Task goal —
Reproduce every line starting at the beginning of the rows and ending at the line that contains "coord(346,238)", and give only those lines, requests included. Multiply each coordinate in the answers by 1.55, round it to a whole number with halves going up, and leave the pictures out.

Dataset records —
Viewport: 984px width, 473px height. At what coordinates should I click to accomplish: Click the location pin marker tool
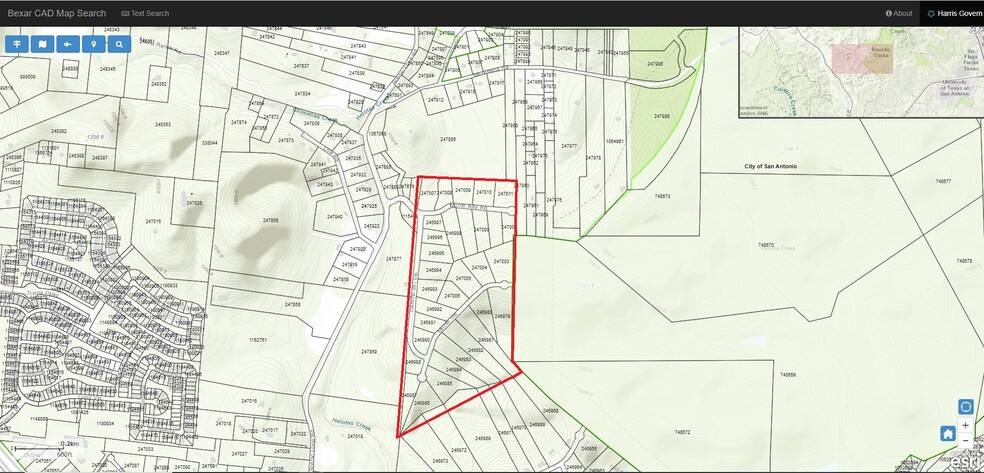click(x=94, y=44)
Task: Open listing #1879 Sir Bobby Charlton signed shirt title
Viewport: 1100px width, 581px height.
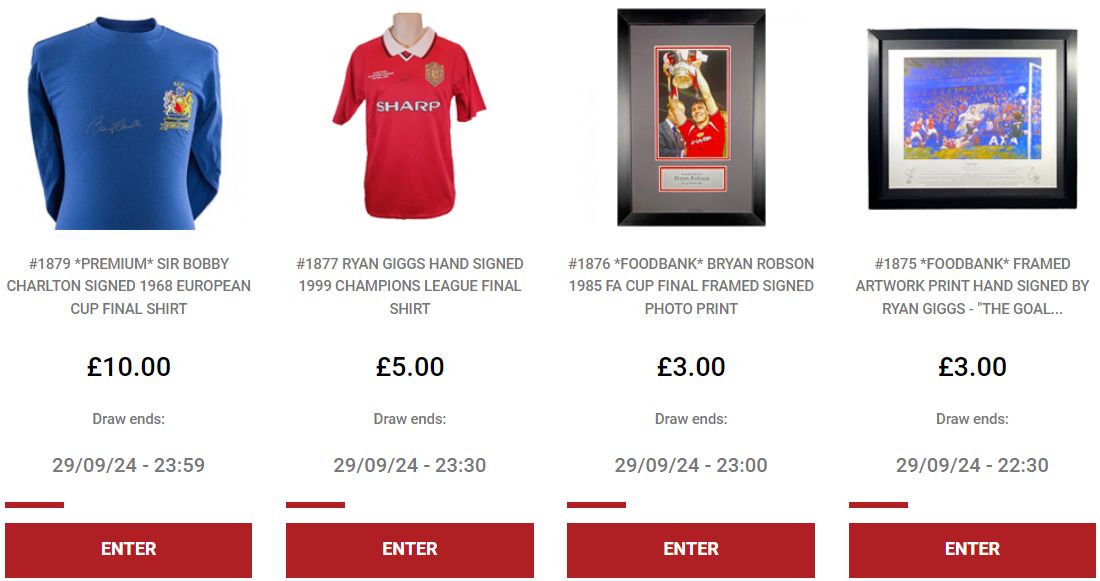Action: (x=128, y=286)
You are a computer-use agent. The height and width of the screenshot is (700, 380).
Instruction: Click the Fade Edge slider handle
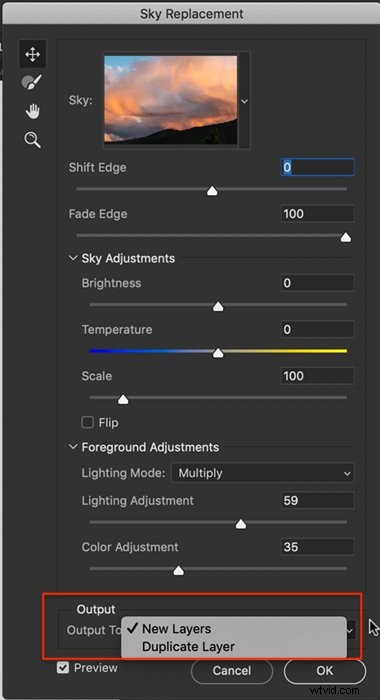coord(346,238)

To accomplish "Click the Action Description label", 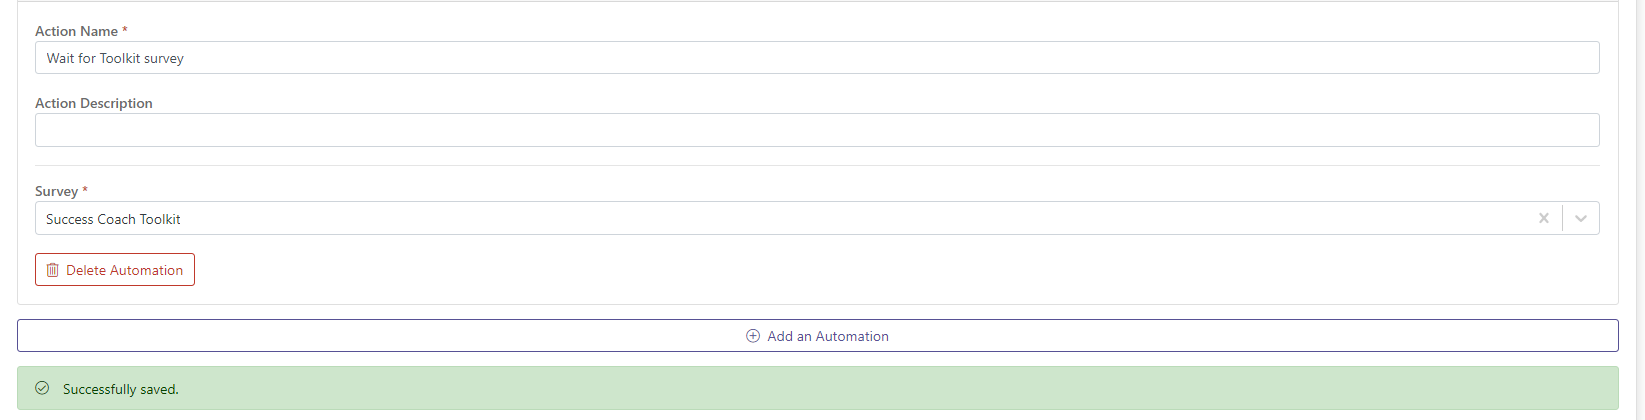I will (x=94, y=103).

Finished task —
Viewport: 984px width, 473px height. At what coordinates should I click to accomplish: Click the location pin marker tool
click(x=146, y=68)
Task: Open listing #1879 Sir Bobby Charlton signed shirt title
Viewport: 1100px width, 581px height.
Action: (x=198, y=443)
You are a computer-use agent. The height and width of the screenshot is (700, 380).
Instruction: Click the Fade Edge slider handle
coord(536,369)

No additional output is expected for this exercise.